Mit Blick auf Merkels Einreiseerlaubnis für mehrere tausend Flüchtlinge aus Budapest sagte Seehofer: „Wir können nicht als Bundesrepublik auf Dauer, bei 28 Mitgliedsstaaten, beinahe sämtliche Flüchtlinge aufnehmen. Das hält auf Dauer keine Gesellschaft aus.“ Die Aufnahme der in Ungarn festsitzenden Flüchtlinge in Deutschland wurde im CSU-Präsidium als „falsche Entscheidung“ gerügt, wie Generalsekretär Andreas Scheuer sagte. Mehrere Präsidiumsmitglieder hätten vor einer „zusätzlichen Sog-Wirkung“ gewarnt. Die Aussetzung des Dublin-Abkommens durch Deutschland dürfe sich nicht wiederholen, denn Deutschland fordere ja gerade von seinen EU-Partnern die Einhaltung dieses Abkommens.
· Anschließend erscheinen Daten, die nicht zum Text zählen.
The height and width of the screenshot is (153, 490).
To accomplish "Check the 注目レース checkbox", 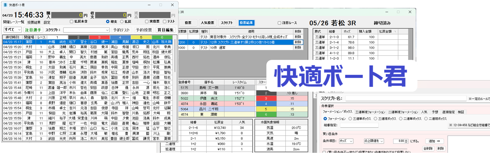I will click(279, 23).
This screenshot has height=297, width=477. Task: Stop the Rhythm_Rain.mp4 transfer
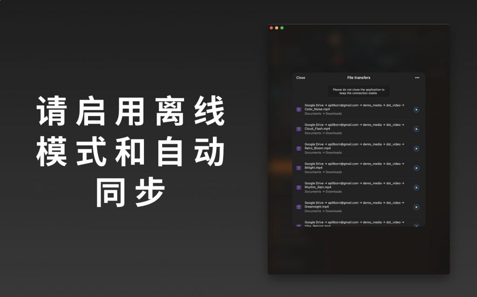(416, 187)
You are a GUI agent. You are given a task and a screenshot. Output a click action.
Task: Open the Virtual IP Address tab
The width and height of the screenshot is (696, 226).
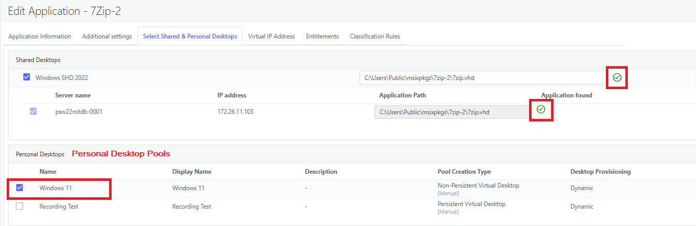pyautogui.click(x=271, y=36)
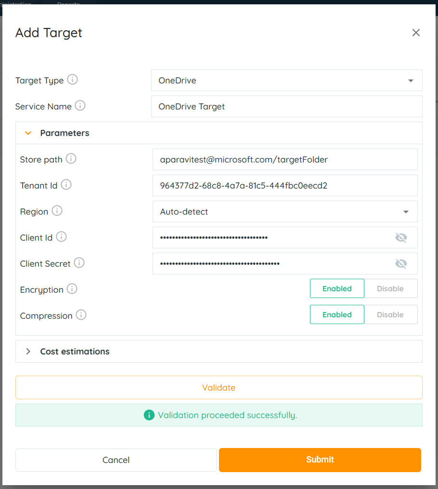Click the Client Id info icon
This screenshot has width=438, height=489.
pyautogui.click(x=61, y=237)
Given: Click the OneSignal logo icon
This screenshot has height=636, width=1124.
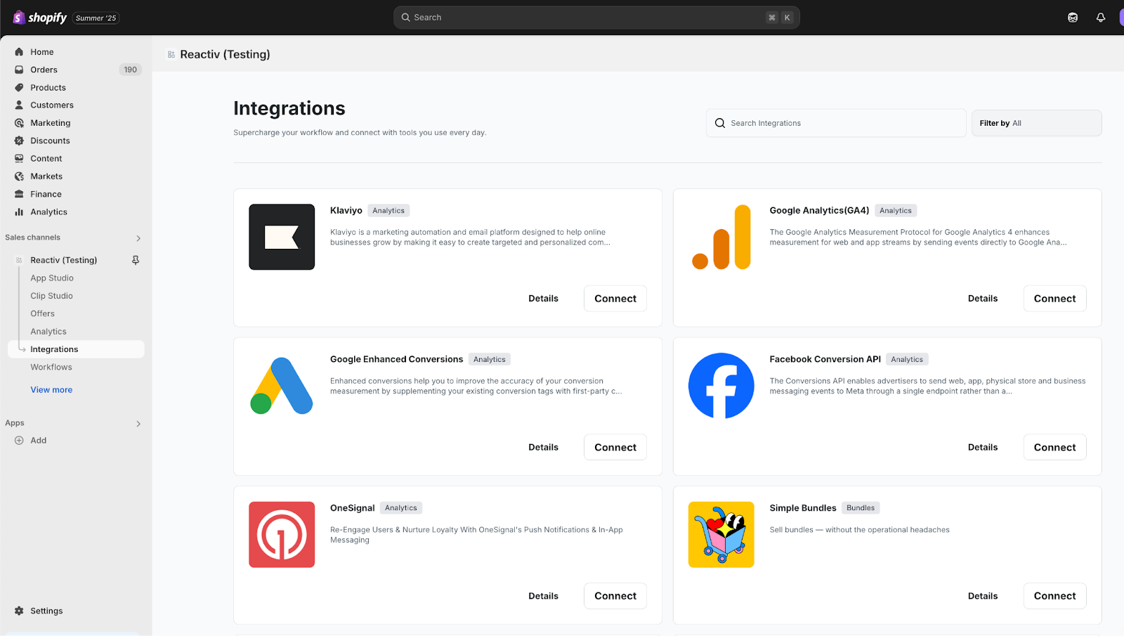Looking at the screenshot, I should [x=282, y=535].
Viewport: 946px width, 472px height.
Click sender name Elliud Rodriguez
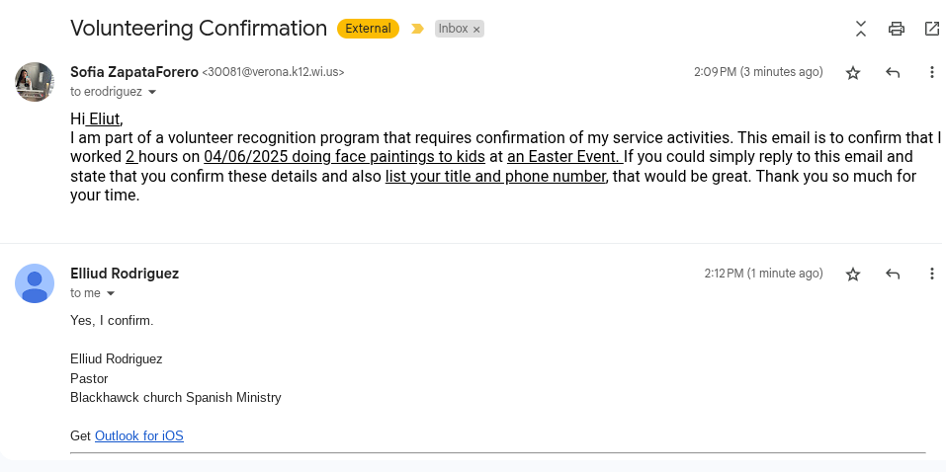point(125,274)
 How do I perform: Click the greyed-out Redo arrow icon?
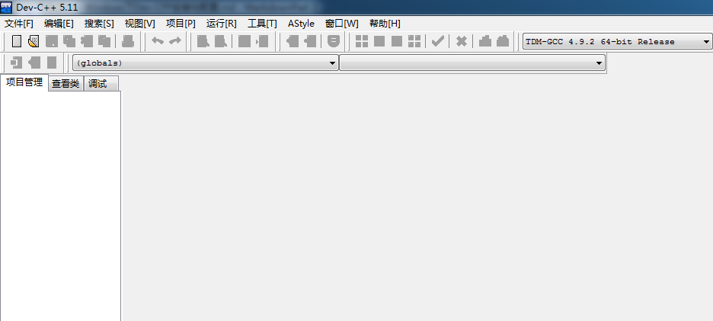(x=175, y=41)
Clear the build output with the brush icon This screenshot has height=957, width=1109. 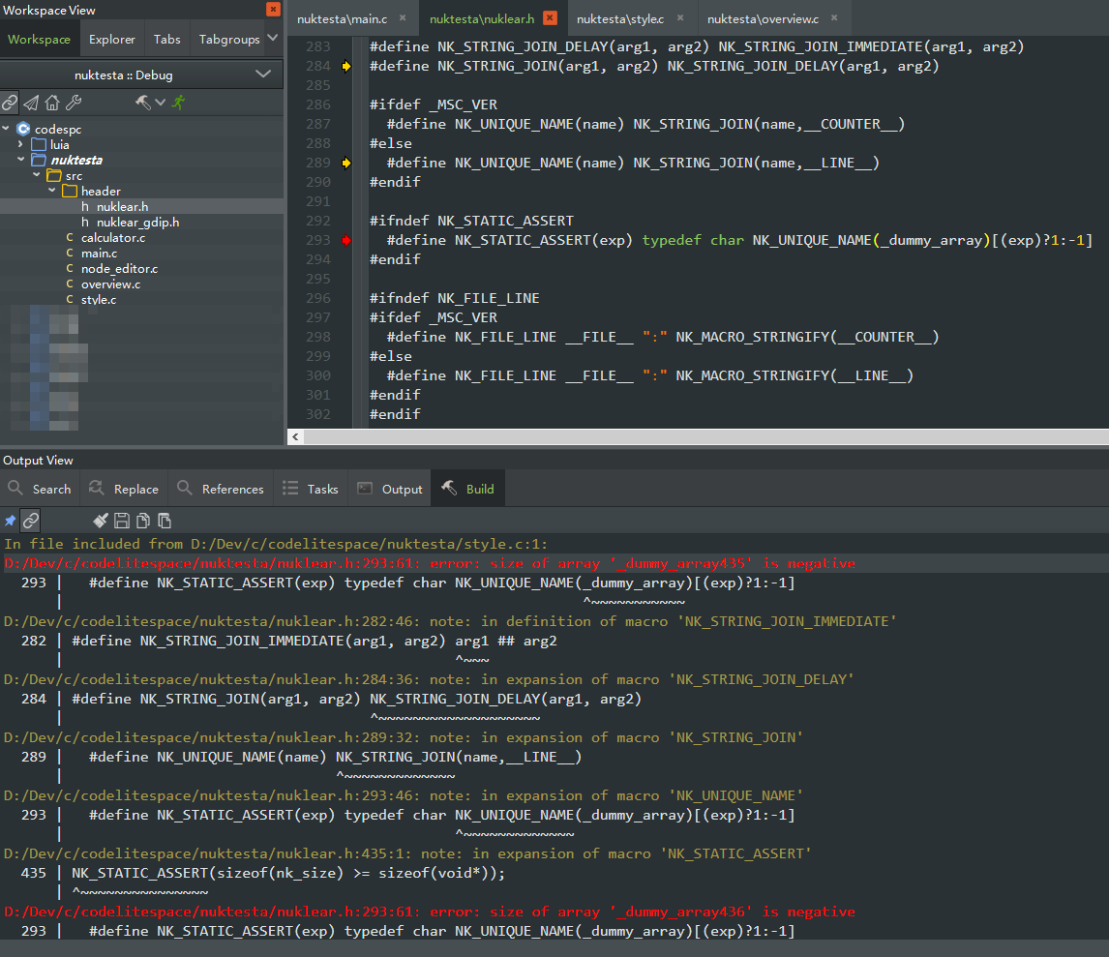(101, 520)
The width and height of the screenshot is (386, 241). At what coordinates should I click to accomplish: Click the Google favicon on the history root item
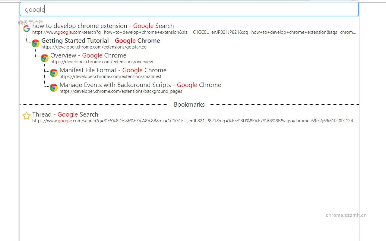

Jetzt sind die Grünen in der Pflicht

Die CSU-Landesgruppe äußerte sich zufrieden mit den Koalitionsbeschlüssen, fordert aber nach Angaben des parlamentarischen Geschäftsführers Max Straubinger weitere Einschränkungen bei Leistungen für Flüchtlinge gerade vom Westbalkan. „Auch die diskutierte Gesundheitskarte für Flüchtlinge lehnen wir ab“, sagte Straubinger der Nachrichtenagentur Reuters.

CSU-Landesgruppenchefin Gerda Hasselfeldt ist zuversichtlich, dass die Grünen eine Einstufung weiterer Balkanstaaten als sichere Herkunftsländer mittragen werden. „Die Fakten sprechen für sich“, sagte Hasselfeldt. Asylbewerber aus Kosovo, Albanien und Montenegro hätten verschwindend geringe Anerkennungsquoten von 0,1 bis 0,2 Prozent. „Das wissen auch die Grünen. Und da bin ich schon zuversichtlich, dass sich allmählich auch dort die Einsicht manifestiert, die mittlerweile auch beim Koalitionspartner vorhanden ist: dass wir unsere Kräfte auf diejenigen konzentrieren müssen, die tatsächlich schutzbedürftig sind.“

Für die gesetzliche Erweiterung des Kreises der sicheren Herkunftsländer, in die Asylbewerber schneller zurückgeschickt werden können, braucht es die Zustimmung des Bundesrats. Die Grünen regieren in neun Bundesländern mit.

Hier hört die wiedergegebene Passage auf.